Most elegant way to write a one-shot 'if'

Use std::exchange:

if (static bool do_once = true; std::exchange(do_once, false))

You can make it shorter reversing the truth value:

if (static bool do_once; !std::exchange(do_once, true))

But if you are using this a lot, don't be fancy and create a wrapper instead:

struct Once {
    bool b = true;
    explicit operator bool() { return std::exchange(b, false); }
};

And use it like:

if (static Once once; once)

The variable is not supposed to be referenced outside the condition, so the name does not buy us much. Taking inspiration from other languages like Python which give a special meaning to the _ identifier, we may write:

if (static Once _; _)

Further improvements: take advantage of the BSS section (@Deduplicator), avoid the memory write when we have already run (@ShadowRanger), and give a branch prediction hint if you are going to test many times (e.g. like in the question):

// GCC, Clang, icc only; use [[likely]] in C++20 instead
#define likely(x) __builtin_expect(!!(x), 1)

struct Once {
    bool b = false;
    explicit operator bool()
    {
        if (likely(b))
            return false;

        b = true;
        return true;
    }
};

Maybe not the most elegant solution and you don't see any actual if, but the standard library actually covers this case:, see std::call_once.

#include <mutex>

std::once_flag flag;

for (int i = 0; i < 10; ++i)
    std::call_once(flag, [](){ std::puts("once\n"); });

The advantage here is that this is thread safe.

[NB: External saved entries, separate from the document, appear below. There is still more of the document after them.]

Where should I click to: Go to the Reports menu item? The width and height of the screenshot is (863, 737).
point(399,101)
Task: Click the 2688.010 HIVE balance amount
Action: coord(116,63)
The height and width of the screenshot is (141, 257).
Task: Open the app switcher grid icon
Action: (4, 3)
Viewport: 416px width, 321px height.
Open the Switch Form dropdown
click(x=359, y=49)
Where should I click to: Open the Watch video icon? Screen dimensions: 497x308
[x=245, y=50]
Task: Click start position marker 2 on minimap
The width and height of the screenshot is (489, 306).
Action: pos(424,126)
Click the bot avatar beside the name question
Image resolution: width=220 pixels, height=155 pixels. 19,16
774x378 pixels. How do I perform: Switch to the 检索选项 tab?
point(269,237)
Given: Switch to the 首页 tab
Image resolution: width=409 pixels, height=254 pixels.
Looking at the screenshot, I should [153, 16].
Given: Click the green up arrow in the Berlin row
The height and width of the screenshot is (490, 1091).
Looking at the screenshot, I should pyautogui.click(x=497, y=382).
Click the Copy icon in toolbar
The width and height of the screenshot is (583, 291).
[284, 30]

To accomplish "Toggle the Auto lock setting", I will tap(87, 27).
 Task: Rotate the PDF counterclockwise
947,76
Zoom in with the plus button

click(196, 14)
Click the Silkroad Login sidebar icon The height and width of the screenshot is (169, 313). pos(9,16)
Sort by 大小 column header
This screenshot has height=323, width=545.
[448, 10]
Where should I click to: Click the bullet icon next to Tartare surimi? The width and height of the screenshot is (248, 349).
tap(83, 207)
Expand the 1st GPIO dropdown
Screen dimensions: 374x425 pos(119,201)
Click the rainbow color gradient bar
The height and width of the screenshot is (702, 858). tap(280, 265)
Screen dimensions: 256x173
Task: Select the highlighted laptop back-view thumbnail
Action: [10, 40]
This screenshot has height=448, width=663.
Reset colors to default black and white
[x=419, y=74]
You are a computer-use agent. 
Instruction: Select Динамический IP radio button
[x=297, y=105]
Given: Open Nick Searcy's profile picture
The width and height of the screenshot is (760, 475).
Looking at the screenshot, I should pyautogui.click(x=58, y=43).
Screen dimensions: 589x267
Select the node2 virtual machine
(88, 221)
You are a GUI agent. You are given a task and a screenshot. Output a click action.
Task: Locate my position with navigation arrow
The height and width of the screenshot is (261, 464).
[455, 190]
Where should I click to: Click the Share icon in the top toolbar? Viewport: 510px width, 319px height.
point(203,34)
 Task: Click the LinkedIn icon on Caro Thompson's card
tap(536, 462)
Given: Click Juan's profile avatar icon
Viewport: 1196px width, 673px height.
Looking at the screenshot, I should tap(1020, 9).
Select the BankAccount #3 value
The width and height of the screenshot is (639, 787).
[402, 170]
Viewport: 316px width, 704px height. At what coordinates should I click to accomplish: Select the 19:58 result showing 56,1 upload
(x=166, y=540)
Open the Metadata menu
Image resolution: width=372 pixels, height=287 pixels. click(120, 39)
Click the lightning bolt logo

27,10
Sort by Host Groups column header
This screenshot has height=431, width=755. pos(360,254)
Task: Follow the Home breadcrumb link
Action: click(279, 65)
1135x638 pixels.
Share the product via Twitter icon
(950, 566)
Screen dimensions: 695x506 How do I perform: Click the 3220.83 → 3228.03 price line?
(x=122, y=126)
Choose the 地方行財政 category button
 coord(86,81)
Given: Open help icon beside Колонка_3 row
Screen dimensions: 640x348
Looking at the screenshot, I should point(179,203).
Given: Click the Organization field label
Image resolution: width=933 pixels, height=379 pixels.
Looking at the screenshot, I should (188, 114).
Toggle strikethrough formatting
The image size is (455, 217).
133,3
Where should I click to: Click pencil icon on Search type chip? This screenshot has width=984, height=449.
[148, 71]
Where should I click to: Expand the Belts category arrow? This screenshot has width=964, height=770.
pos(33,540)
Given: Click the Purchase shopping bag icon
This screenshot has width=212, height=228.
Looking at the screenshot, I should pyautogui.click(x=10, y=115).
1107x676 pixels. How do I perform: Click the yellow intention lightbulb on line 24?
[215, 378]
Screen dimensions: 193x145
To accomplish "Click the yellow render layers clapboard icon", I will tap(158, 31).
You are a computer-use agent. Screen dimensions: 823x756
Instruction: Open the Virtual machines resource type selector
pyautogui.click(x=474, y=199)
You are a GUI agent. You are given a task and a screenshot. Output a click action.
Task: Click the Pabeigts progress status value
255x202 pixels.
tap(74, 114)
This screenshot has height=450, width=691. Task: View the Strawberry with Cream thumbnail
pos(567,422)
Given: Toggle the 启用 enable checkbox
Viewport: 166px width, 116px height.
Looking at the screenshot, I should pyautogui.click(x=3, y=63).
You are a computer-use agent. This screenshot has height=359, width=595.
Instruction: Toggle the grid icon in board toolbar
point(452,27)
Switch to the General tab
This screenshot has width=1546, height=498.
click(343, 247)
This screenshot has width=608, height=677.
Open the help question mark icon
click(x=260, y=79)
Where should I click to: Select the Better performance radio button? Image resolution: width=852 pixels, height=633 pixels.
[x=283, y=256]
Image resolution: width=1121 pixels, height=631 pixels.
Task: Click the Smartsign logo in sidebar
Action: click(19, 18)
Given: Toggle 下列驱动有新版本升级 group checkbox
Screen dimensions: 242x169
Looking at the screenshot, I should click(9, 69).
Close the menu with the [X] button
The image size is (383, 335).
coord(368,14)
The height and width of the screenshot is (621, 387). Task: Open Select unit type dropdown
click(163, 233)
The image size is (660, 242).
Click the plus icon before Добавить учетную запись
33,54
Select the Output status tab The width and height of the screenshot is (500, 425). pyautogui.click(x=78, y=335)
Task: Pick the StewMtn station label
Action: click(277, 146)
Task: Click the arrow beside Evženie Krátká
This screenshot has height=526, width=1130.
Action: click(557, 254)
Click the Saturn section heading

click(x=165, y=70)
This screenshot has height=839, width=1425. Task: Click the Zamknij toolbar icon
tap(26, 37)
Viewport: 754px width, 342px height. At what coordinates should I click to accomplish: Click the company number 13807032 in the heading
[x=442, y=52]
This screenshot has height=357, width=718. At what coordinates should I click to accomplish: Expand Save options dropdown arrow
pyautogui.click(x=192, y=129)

C++ does have a builtin control flow primitive that consists of "(before-block; condition; after-block)" already:

for (static bool b = true; b; b = false)

Or hackier, but shorter:

for (static bool b; !b; b = !b)

However, I think any of the techniques presented here should be used with care, as they are not (yet?) very common.


In C++17 you can write

if (static int i; i == 0 && (i = 1)){

in order to avoid playing around with i in the loop body. i starts with 0 (guaranteed by the standard), and the expression after the ; sets i to 1 the first time it is evaluated.

Note that in C++11 you could achieve the same with a lambda function

if ([]{static int i; return i == 0 && (i = 1);}()){

which also carries a slight advantage in that i is not leaked into the loop body.